Nevertheless, these types of "systems" papers are sometimes challenging to review, especially if reviewers are unfamiliar with systems research. The novelty comes from the act of building the system---it lets us see what "just works," see what doesn't (e.g., shader specialization in this case), and figure out solutions to the challenges that arise along the way.
I think Kayvon Fatahalian of Stanford University does a fantastic job of illustrating the value of systems papers here: https://graphics.stanford.edu/~kayvonf/notes/systemspaper/ and the structure of our paper is certainly influenced by this philosophy.
When I was working on a game engine, I came across a few papers trying to do the same thing. I think it's more than worthy of academic study. It's no different than any other compiler research.
The problem isn't just compiling C++ to glsl. The problem is taking c++ and allowing you to write your shader as part of your program. Right now, you essentially have 2 options: you can write one shader that does everything and use the actual data passed to it to conditionally run what you want, or you build a shader composition system that takes small chunks of code and pieces them together based on what data you want to pass to it. Thats overly simplified, but a kind of high level view. There are a few talks from bungie detailing the work they put into their shader system so that technical artists could have a smooth workflow.
Ultimately, your engine can't handle custom shaders without the engine user also writing code for the cpu side, unless you have a AAA sized engine team that develops a compiler to achieve that.
Hi, lead author here. You're definitely getting at the core of the issue. An effective shader programming models needs to support modularity and composition of shader code, while also supporting GPU code specialization and interop between host and GPU code. Large game engines provide layered tools that aim to provide these features, and they are very useful especially for users who aren't experts in graphics programming (e.g., artists and technical artists). I'll use this opportunity to shamelessly plug our prior work, which explores these aspects of shader systems in more detail: https://dl.acm.org/doi/10.1145/3355089.3356554 (preprint here: https://escholarship.org/uc/item/2f8448n2 )
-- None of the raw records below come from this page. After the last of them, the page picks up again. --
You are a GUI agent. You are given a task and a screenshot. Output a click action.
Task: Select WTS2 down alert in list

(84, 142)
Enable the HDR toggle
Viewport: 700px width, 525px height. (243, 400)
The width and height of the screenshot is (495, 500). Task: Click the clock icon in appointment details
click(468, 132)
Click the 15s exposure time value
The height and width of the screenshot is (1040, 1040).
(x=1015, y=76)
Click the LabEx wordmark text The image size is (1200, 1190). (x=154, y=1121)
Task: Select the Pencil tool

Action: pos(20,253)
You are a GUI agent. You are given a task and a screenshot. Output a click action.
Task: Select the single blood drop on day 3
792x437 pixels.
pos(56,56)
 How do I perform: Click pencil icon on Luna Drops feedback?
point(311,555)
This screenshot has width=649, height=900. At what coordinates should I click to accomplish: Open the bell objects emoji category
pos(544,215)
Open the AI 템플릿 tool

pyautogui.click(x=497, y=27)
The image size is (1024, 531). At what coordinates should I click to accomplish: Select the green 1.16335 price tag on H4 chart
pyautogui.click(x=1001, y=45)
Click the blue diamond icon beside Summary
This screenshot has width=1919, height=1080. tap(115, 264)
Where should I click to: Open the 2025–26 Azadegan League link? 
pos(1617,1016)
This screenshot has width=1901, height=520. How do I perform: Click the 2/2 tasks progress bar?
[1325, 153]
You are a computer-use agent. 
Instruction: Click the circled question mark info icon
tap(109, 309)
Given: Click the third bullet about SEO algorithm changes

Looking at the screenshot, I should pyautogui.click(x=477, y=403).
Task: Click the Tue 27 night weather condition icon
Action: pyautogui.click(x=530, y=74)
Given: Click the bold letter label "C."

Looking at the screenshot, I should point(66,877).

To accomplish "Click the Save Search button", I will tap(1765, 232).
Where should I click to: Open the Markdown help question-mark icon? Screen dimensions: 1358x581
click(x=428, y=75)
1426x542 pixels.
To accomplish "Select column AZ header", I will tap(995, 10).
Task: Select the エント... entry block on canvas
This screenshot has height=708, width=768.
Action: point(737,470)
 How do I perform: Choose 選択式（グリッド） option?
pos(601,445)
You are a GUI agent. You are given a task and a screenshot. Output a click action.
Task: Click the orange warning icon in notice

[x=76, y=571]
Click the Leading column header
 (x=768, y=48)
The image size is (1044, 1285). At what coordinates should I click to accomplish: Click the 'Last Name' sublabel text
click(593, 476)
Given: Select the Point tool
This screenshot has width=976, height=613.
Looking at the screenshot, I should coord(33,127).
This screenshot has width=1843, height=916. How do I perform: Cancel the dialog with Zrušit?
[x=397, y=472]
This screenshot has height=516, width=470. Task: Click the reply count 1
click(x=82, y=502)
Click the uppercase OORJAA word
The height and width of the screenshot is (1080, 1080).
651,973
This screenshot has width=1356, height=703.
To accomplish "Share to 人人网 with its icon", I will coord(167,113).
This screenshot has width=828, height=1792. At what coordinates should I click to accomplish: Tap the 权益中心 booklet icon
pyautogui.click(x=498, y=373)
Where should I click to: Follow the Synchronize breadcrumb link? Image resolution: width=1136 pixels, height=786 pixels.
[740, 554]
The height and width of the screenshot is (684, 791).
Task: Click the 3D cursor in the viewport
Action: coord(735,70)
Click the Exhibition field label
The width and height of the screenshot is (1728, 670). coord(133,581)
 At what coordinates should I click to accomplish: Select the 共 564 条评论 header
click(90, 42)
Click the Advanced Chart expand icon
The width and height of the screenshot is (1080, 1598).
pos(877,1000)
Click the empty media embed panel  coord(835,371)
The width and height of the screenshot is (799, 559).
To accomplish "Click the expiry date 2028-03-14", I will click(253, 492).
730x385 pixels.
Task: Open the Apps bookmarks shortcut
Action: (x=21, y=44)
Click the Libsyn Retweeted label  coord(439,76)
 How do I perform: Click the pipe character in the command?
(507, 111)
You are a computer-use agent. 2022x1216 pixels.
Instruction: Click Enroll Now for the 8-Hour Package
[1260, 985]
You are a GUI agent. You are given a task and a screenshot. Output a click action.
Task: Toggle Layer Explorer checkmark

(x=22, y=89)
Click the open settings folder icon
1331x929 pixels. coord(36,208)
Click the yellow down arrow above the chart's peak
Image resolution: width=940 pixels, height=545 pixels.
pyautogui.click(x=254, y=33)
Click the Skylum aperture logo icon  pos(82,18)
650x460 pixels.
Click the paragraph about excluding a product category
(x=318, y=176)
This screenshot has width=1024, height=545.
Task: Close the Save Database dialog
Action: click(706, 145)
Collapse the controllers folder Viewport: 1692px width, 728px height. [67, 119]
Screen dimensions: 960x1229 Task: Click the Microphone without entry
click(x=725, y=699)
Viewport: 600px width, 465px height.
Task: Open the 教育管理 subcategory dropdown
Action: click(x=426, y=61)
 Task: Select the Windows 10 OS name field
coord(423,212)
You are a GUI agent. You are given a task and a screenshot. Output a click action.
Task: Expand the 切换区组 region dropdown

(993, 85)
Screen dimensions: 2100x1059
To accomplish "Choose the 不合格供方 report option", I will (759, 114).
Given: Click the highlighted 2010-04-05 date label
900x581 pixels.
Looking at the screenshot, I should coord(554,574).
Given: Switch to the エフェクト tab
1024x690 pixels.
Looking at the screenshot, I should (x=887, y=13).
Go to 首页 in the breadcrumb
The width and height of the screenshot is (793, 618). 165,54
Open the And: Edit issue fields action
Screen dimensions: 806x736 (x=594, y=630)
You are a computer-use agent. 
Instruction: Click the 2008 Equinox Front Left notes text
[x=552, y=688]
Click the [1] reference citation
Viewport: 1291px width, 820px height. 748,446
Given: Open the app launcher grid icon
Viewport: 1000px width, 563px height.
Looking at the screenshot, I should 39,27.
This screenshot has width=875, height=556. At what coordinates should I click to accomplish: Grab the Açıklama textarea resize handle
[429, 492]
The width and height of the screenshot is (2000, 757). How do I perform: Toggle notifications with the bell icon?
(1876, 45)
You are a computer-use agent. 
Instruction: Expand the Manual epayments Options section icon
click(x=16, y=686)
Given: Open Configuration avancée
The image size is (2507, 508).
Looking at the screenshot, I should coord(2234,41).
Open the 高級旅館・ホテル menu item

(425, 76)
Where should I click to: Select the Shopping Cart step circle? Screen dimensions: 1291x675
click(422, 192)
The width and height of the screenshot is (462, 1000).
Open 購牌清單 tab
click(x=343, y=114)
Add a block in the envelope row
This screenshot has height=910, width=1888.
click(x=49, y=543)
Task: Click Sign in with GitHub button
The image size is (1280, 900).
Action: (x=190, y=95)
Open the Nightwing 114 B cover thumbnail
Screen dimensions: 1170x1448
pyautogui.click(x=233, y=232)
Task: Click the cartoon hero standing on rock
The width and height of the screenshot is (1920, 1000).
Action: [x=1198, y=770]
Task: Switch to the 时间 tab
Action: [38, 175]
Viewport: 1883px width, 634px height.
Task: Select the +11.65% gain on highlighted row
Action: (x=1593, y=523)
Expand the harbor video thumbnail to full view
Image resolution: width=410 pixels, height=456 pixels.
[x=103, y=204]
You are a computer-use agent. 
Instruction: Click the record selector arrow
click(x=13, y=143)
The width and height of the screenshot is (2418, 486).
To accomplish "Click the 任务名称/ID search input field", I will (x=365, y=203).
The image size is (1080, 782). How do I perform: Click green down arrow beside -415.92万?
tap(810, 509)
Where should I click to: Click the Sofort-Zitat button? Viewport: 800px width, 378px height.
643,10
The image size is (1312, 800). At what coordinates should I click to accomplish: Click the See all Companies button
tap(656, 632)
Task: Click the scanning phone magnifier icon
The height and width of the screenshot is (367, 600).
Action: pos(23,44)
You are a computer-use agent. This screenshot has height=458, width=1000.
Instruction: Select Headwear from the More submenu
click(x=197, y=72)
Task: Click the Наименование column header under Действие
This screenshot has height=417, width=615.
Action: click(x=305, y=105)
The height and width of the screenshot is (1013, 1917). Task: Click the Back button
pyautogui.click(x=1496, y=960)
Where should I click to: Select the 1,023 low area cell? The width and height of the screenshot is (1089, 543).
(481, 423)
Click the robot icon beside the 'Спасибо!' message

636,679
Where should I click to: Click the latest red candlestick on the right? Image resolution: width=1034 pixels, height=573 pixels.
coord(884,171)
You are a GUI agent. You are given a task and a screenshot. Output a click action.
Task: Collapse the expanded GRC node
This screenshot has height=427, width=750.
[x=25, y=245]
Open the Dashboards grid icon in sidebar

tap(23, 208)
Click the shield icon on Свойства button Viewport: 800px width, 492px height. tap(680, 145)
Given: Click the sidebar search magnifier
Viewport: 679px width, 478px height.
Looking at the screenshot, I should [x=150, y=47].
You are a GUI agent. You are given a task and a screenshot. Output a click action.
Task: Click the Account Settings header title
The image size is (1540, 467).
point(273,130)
Even with these layered tools, the host-GPU interop is still something that shader programming systems have to contend with directly, in contrast to "unified" systems like CUDA and C++ AMP in the GPU compute world. As you point out, translating C++ to GPU-compatible code is just one step in the process. Our work looks at the next step: once we can write both host and GPU shader code in C++, what's missing? What we discovered is that by merging the host and GPU halves together in C++, we inadvertently broke the critical shader specialization optimization. So our work presents a method to support shader specialization in a first class way, while also meeting our other design goals.